▶ Required work
Copy the entries verbatim, from the start through the line containing "(112, 268).", including that line. Omit the pictures.

··· Exercise data ···

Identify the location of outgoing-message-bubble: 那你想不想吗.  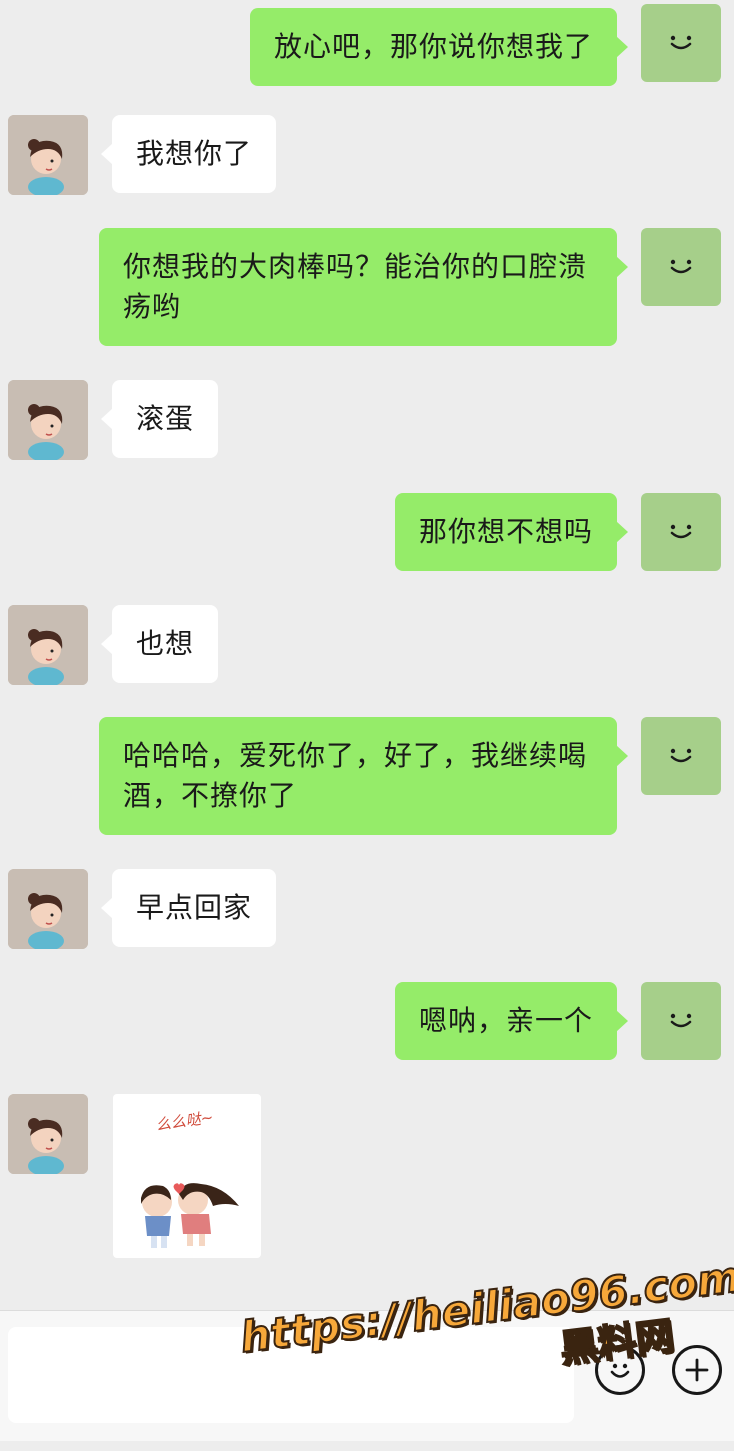
(512, 532).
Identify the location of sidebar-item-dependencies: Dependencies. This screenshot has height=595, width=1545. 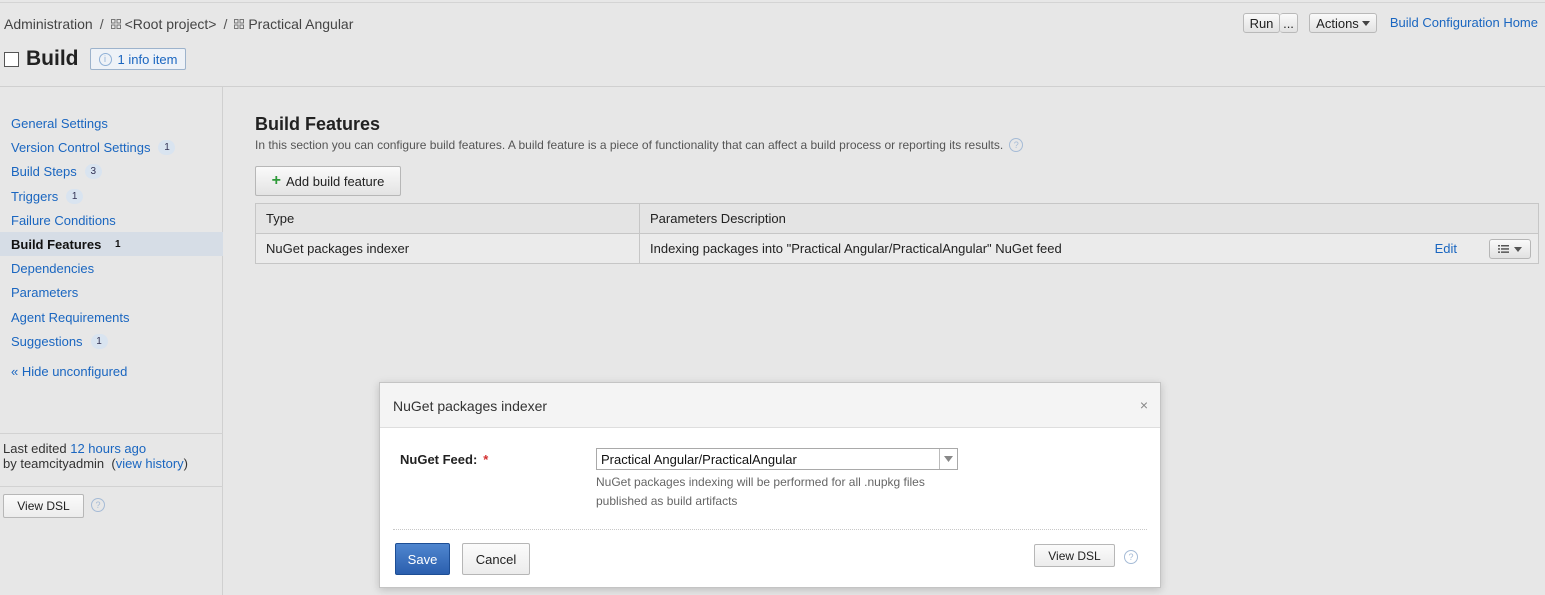
(112, 268).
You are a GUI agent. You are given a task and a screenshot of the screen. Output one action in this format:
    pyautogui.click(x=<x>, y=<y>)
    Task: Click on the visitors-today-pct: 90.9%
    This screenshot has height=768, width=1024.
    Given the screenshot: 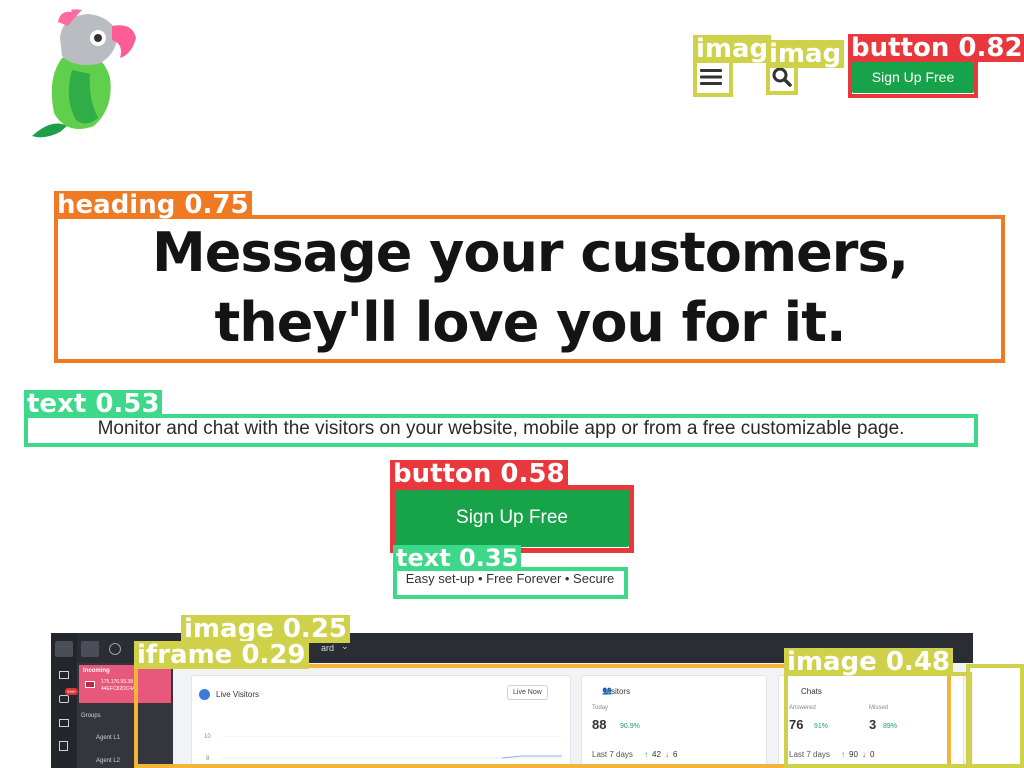 What is the action you would take?
    pyautogui.click(x=630, y=726)
    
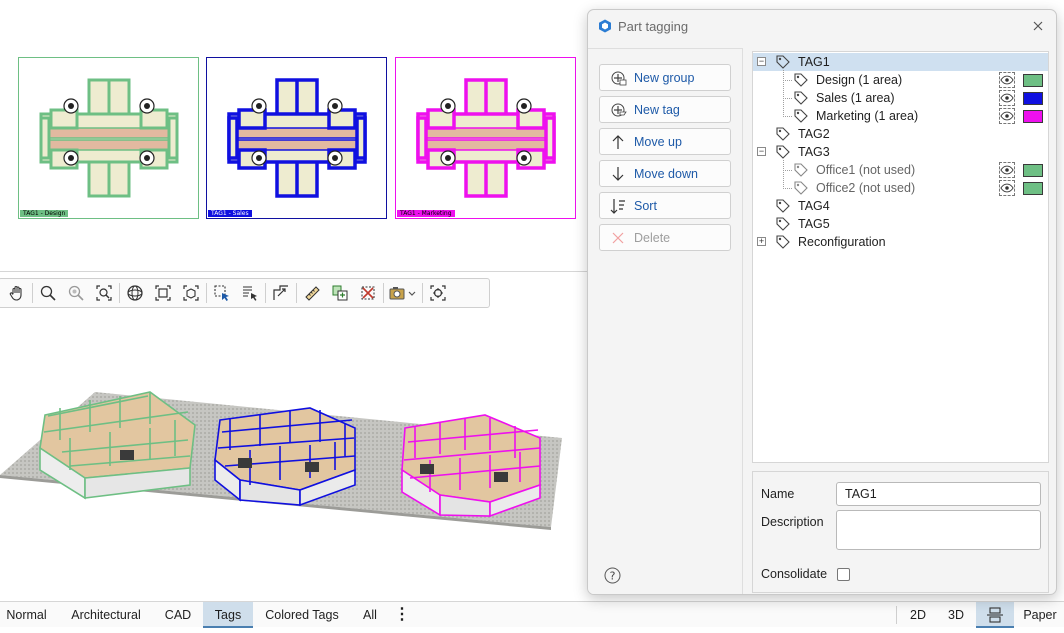 The height and width of the screenshot is (633, 1064). I want to click on sort-label: Sort, so click(646, 206).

···

▶ Result for this exercise
Identify the location of outgoing-message-bubble: 那你想不想吗.  
(512, 532).
Identify the location of sidebar-item-dependencies: Dependencies. This screenshot has height=595, width=1545. 
(112, 268).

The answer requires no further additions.